As a postdoctoral fellow, instructor and assistant professor at the University of California - at Berkeley from 1933 to 1934, and at Davis from 1934 to 1942 - he worked with Samuel Lepkovsky on the B vitamins then being discovered through research on poultry. Among his contributions were the important roles of riboflavin and vitamin B-12 in promoting the growth of chickens, and the first report that the B-vitamin niacin cured pellagra in humans. He also shared a stake in the isolation of pantothenic acid and proving its essential nutrient role in chicks.
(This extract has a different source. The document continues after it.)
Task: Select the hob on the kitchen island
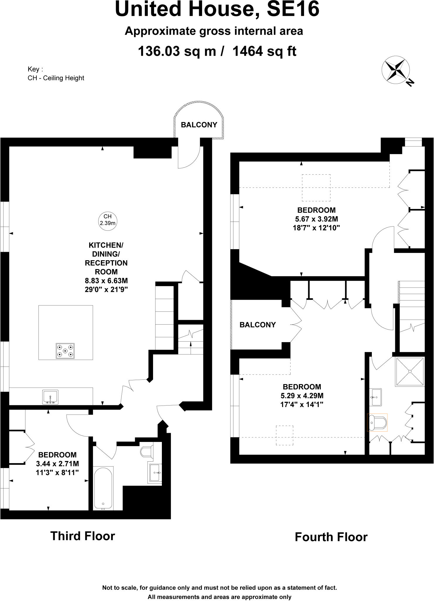coord(65,351)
In 1942, Jukes joined Lederle Laboratories, where he directed the section on nutrition and physiology research until 1959. He subsequently served as director of biochemistry at the agricultural division in New Jersey. His group discovered the commercially important growth-promoting effect of the antibiotic aureomycin for poultry, and isolated and synthesized the vitamin folic acid. During this period, he also did pioneering work in chemotherapy as a treatment for cancer, synthesizing folic acid antagonists, including methotrexate, that could be used in the chemotherapy of cancer.

After DNA was identified as the source of inheritance in the early 1960s, Jukes transferred his scientific interests to molecular biology and molecular evolution and returned to UC Berkeley as a professor in residence of medical physics. He remained active on the UC Berkeley faculty in biophysics and then integrative biology until his death. Jukes's bibliography contains over 550 publications from 1930 to the present, including three books: "B-vitamins for Blood Formation," "Antibiotics in Nutrition" and "Molecules in Evolution."
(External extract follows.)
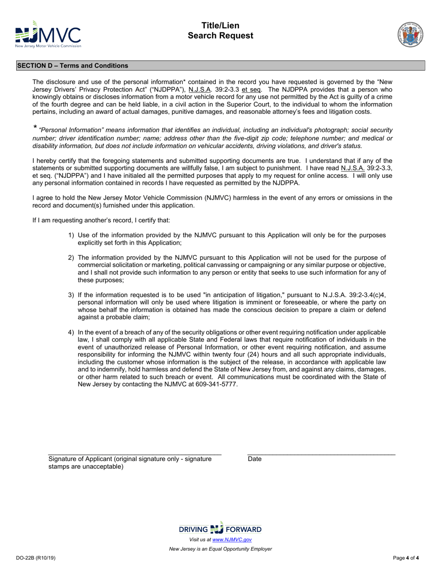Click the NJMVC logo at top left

Among his awards were the Kenneth A. Spencer Award in agricultural chemistry (1976) and the Agriculture and Food Chemistry Award (1979) of the American Chemical Society; the Cain Memorial Award of the American Association for Cancer Research (1987); the Klaus Schwarz Commemorative Medal of the International Association of Bioinorganic Scientists (1988); and the Borden Award in Poultry Nutrition (1947). He was elected a fellow of the American Institute of Nutrition in 1973.

Jukes was an avid mountaineer, an ardent fan of Cal football, a member of the American Alpine Club, a life member of the Sierra Club, a member of Chit Chat Club and a member of Delta Tau Delta fraternity.

He is survived by his wife, Marguerite Jukes, of Berkeley; their daughter, Dorothy Mavis Jukes, and her husband, Robert Hudson, of Cotati, Calif; their daughter, Caroline Knueppel, and her husband, Nick, of Walnut Creek, Calif; and by his daughter-in-law, Sheila Sylvia, of Cape Cod, Mass. A son, Kenneth Hughes, died several years ago. Jukes also is survived by seven grandchildren.